The records follow. Transcribe only the lines from the line containing "This screenshot has width=706, height=1568." through the end, both ends included, and leave out the pictures.
◆ ◆ ◆ ◆ ◆
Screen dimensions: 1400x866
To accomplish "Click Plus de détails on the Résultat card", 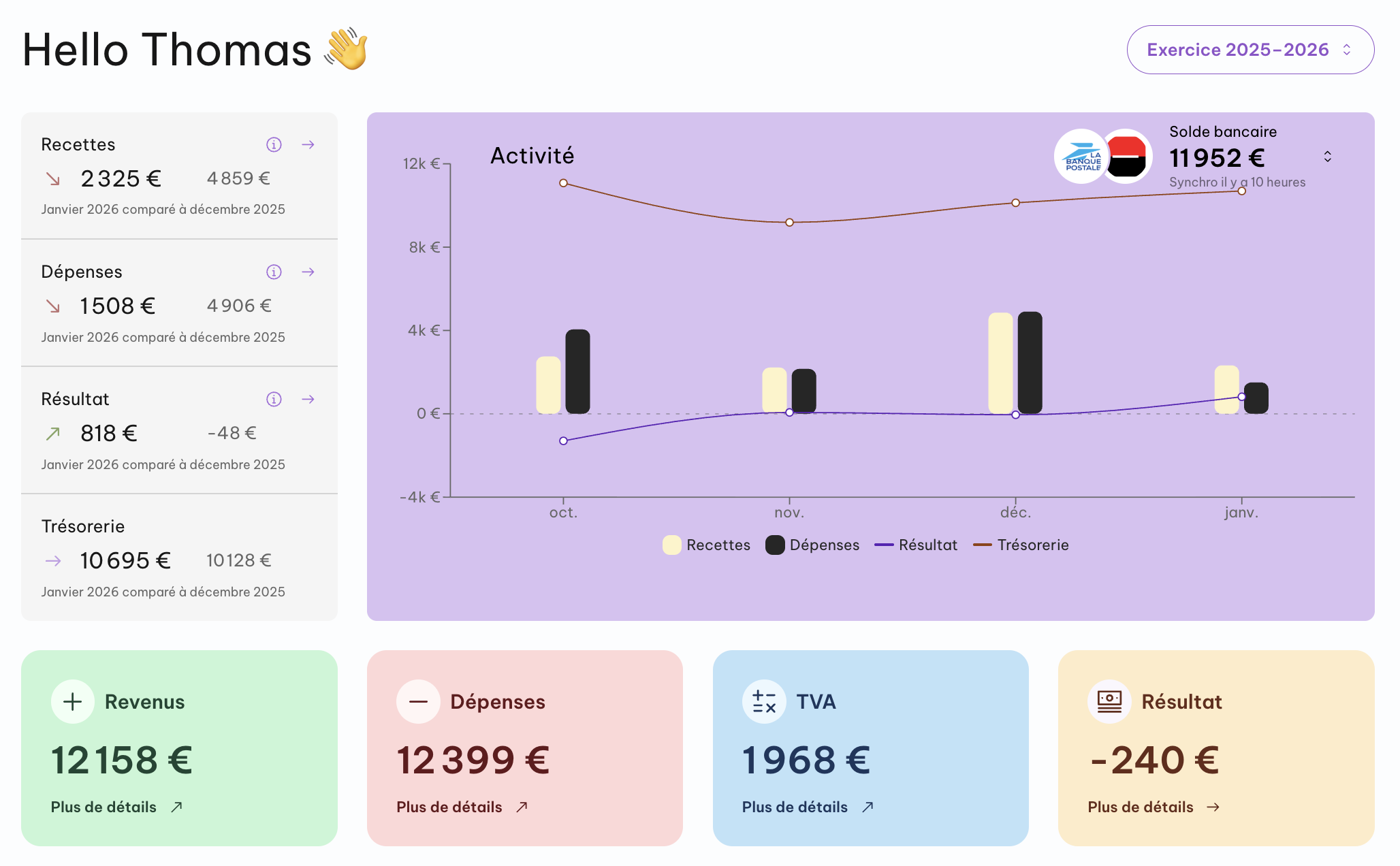I will point(1154,807).
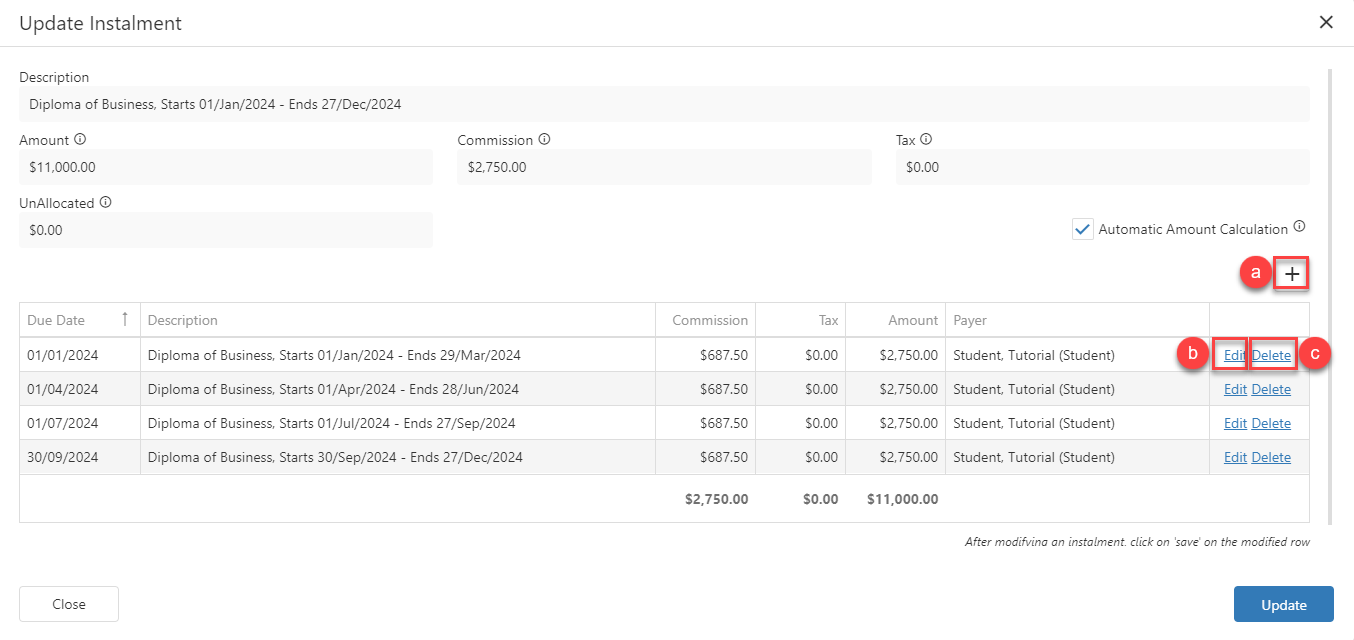Edit the 01/04/2024 instalment
The height and width of the screenshot is (640, 1354).
click(x=1235, y=389)
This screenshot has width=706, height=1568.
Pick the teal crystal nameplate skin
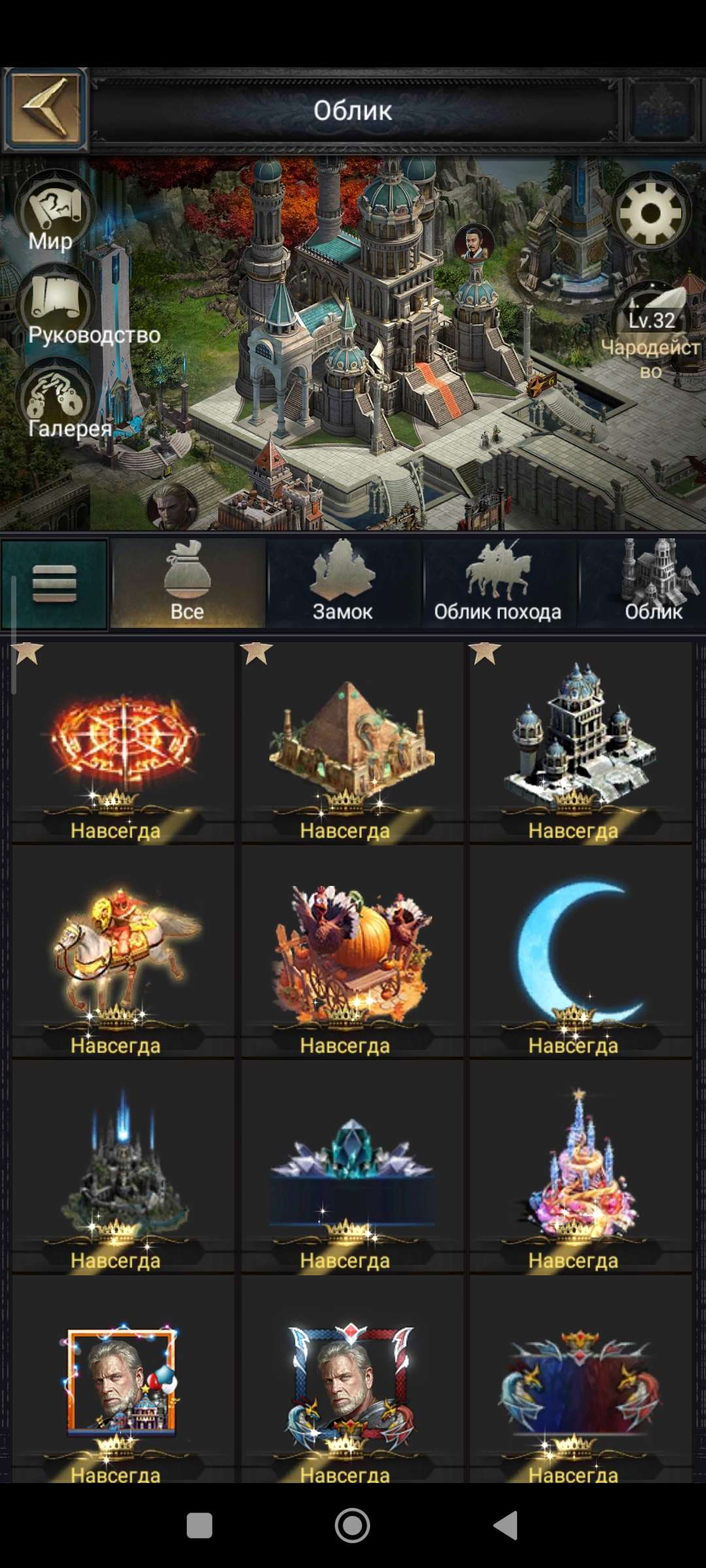pos(352,1167)
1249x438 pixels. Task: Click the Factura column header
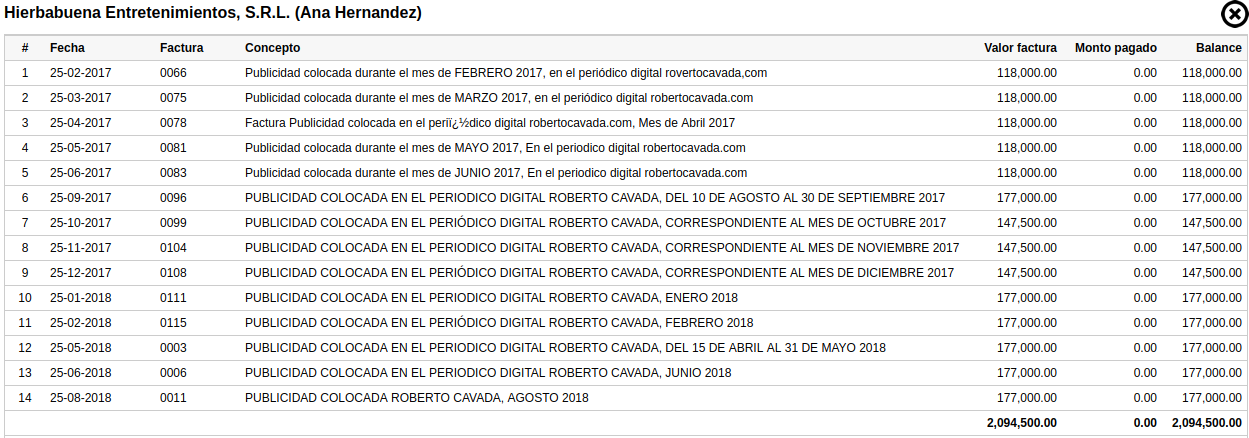pyautogui.click(x=182, y=48)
◆ ◆ ◆ ◆ ◆
» Result of the task
This screenshot has width=706, height=1568.
Pick the teal crystal nameplate skin
pos(352,1167)
1249x438 pixels. Task: Click the Factura column header
pyautogui.click(x=182, y=48)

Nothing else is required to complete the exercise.